|
|
Machine Learning Algorithm
|
The algorithm used to create the model for handwriting identification using training data employed a machine learning algorithm Support Vector Machines (SVM). SVM is a supervised learning method that employs both classification and regression.
Support vector machines map input vectors to a higher dimensional space where separating hyperplanes can be constructed to section off each a particular set of data points. The region bounded by these hyperplanes defines the range of values for each classification. A property of these hyperplanes is that they maximize the distance between two parallel hyperplanes which empirical classification error and maximizes the geometric margin. An example in 2 dimensional space (2 attributes) can be seen below.
In the case of this research, there was originally 248 attributes which was then filtered down to 35 of the most distinctive attributes so that attributes that resulted in no gains or even loses in accuracy would not be present to detriment the model. We also used feature space normalization and second power hyperplanes.

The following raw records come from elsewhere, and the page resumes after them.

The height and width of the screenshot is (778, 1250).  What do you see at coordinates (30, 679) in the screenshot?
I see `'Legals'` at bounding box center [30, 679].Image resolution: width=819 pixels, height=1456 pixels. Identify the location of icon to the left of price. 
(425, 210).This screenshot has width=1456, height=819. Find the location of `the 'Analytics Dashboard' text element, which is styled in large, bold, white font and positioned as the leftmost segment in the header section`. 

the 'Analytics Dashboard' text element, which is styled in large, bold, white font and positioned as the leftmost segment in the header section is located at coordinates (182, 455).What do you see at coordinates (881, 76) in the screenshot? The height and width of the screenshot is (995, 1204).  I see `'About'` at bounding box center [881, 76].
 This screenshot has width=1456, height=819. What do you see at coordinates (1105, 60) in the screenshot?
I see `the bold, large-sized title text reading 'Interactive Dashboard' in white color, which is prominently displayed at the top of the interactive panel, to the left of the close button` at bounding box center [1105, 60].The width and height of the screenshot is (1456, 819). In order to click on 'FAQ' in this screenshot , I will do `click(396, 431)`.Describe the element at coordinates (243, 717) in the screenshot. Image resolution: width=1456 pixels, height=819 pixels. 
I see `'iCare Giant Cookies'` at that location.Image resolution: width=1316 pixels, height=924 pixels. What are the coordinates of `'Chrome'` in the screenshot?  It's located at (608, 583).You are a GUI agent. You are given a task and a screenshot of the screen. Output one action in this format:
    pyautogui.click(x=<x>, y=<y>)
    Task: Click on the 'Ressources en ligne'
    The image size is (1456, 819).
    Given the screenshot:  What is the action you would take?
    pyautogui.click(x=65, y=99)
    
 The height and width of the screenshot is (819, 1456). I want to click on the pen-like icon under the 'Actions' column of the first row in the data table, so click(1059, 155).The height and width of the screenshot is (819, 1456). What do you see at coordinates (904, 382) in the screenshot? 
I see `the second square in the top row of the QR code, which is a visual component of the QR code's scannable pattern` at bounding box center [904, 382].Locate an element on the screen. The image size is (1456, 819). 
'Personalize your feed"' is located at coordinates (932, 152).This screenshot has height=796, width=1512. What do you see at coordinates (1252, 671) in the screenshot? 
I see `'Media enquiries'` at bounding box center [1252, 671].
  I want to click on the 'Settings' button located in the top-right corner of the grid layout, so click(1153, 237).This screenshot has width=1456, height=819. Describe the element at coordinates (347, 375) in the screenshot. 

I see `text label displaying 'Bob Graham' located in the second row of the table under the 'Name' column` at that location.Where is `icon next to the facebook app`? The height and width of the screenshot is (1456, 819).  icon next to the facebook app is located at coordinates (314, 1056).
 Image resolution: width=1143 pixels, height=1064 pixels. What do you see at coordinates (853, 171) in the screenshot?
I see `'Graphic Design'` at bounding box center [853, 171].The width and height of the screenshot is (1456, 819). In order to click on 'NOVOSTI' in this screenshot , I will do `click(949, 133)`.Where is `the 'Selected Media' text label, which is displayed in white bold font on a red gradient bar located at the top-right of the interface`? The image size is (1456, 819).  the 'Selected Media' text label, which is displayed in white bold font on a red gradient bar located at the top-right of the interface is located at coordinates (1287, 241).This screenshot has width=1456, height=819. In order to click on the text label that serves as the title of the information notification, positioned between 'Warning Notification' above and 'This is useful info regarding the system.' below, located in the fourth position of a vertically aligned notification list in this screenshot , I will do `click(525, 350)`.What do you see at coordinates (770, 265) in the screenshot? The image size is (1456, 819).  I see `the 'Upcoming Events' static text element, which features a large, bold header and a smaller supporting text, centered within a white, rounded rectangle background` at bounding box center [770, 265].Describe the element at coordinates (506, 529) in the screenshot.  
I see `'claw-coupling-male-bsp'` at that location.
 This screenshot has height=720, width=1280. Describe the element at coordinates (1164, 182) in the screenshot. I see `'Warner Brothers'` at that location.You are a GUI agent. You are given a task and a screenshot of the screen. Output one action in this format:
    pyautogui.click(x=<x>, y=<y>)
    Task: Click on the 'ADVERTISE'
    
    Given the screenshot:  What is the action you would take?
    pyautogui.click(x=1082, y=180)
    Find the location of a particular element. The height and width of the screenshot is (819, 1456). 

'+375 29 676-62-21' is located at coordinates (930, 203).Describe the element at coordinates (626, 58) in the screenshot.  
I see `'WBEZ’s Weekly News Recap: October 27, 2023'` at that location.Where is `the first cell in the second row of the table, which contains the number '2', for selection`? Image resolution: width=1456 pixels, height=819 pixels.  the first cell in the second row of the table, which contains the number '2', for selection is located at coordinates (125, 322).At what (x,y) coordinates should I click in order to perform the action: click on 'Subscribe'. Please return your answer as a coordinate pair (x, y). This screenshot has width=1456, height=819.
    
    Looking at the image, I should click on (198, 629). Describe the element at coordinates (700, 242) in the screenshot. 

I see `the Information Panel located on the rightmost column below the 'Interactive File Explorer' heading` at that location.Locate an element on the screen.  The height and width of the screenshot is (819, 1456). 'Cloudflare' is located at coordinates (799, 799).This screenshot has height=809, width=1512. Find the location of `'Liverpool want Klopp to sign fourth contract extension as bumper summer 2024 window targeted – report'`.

For more information on SVM please check out the Wikipedia page.
|
How was it used?
|
The machine learning algorithm, SVM, was employed in 2 ways throughout the project. During initial development and proof of concept stages of the project a generalized machine learning tool called Weka was used. Weka was initially used as it supports a wide variety of different machine learning algorithms, from decision trees, bayes tests, regression models, and SVM. It allowed for feature seletion of the data to filter out those identifiers that increase model performance and those that could have potentially damaged it. It also allowed for clear analysis of model performance and easy model and algorithem optimization to find the best model for the situation. Weka allowed us to optimize and choose a final algorithm to use in further research of the problem.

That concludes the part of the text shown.